Different cell densities were used and exposed (from 1x106 cells/ml through 0.5, 0.25, 0.125 to 0.062 x106 cells/ml). To induce cell death a high dose of puromycin 100 µg/ml (a antitumor drug) was added to the cell culture at a cell density of 0.25 x106 cells/ml (simultaneously during the first PEMF exposure cycle or during all three PEMF exposures). Cells were investigated four days after the exposures.
Exposure duration: three times 3 hr with 24 hr intervals
|Setup||plate with cells placed in the generator pocket|
|magnetic flux density||45 mT||-||-||-||+/- 5 mT|
The data showed that higher initial cell densities increased cell death in cultures of U937 cells. The PEMF exposure further decreased the amount of cells only at higher cell densities and induced apoptosis (i.e. increased the amount of annexin V positive cells). The PEMF exposure potentiated the cell density-induced cell death through both apoptosis and necrosis. The strongest influence of PEMF exposure was found for cell densities of 1 x 106 cells/ml and 0.5 x 106 cells/ml.

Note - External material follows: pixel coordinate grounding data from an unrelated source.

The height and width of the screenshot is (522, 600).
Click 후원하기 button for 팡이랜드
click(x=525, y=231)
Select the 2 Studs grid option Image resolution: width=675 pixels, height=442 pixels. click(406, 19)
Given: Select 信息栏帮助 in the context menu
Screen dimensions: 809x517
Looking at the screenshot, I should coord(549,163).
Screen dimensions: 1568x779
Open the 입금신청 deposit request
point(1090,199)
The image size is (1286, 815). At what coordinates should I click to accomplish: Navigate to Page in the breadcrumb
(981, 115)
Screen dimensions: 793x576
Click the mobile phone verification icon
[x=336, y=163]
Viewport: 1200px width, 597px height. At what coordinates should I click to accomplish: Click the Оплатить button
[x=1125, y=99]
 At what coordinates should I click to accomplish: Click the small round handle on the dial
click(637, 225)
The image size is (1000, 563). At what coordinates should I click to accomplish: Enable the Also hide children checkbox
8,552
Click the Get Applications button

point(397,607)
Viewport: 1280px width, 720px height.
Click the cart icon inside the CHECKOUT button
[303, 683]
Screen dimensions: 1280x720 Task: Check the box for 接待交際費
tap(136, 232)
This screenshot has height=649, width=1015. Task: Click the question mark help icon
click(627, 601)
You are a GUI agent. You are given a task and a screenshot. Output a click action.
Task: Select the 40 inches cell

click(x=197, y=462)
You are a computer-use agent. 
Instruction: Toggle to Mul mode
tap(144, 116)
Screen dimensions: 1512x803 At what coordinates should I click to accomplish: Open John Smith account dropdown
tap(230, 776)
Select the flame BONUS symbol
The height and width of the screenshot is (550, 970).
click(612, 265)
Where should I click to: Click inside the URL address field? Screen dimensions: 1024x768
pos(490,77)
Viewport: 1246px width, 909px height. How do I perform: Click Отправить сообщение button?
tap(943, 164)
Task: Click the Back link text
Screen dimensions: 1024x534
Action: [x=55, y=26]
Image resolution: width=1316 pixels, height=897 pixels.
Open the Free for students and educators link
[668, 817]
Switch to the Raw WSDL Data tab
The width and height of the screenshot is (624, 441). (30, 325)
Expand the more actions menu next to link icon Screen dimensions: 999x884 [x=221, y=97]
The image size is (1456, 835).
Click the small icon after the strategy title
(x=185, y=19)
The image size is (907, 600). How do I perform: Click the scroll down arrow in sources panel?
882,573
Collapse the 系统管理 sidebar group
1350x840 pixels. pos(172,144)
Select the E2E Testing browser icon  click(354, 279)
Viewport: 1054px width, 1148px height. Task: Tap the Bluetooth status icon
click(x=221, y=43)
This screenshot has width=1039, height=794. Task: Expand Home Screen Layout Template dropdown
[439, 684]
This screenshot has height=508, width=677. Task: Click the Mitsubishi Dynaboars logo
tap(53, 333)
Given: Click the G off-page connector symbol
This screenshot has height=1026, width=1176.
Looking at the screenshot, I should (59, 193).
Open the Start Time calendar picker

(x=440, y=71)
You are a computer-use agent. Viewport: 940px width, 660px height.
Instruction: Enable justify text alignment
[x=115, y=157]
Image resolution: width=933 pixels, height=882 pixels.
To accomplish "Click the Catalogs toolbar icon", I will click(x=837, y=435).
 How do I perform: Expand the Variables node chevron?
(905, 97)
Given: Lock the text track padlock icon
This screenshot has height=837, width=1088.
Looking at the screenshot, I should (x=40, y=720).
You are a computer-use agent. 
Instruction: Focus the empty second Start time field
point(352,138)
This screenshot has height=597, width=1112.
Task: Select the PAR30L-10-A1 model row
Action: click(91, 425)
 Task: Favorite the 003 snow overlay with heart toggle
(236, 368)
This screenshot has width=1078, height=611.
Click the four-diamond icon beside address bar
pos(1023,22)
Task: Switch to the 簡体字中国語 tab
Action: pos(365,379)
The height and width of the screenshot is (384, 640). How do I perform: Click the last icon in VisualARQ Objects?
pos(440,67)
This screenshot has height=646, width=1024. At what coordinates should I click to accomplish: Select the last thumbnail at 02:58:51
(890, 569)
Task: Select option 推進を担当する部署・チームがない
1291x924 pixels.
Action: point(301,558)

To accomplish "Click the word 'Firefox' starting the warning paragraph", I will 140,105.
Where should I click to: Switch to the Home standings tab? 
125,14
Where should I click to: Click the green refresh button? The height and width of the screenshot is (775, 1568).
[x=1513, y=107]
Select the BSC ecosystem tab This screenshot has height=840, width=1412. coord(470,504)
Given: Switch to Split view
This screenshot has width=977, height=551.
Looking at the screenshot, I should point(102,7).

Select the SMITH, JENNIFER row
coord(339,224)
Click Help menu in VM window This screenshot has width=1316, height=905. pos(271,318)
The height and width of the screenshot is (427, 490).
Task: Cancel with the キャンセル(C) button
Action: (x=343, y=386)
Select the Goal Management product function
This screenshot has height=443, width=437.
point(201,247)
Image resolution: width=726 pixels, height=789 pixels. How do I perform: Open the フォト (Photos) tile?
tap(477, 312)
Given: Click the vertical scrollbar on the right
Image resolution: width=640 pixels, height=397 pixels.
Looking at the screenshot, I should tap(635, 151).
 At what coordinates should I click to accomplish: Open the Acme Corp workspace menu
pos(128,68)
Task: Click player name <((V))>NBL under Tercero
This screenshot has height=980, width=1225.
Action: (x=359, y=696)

To eliminate the cell density effect on cell death, for the subsequent experiments with puromycin a cell density of 0.25 x 106 cells/ml was used. Co-exposure of three doses of puromycin and PEMF resulted in a decrease of apoptosis by 24.7% and necrosis by 13%.
In conclusion, PEMF exposure protected U937 cells against puromycin-induced cell death. The effects of PEMF exposure on the U937 cell line depend on cell density.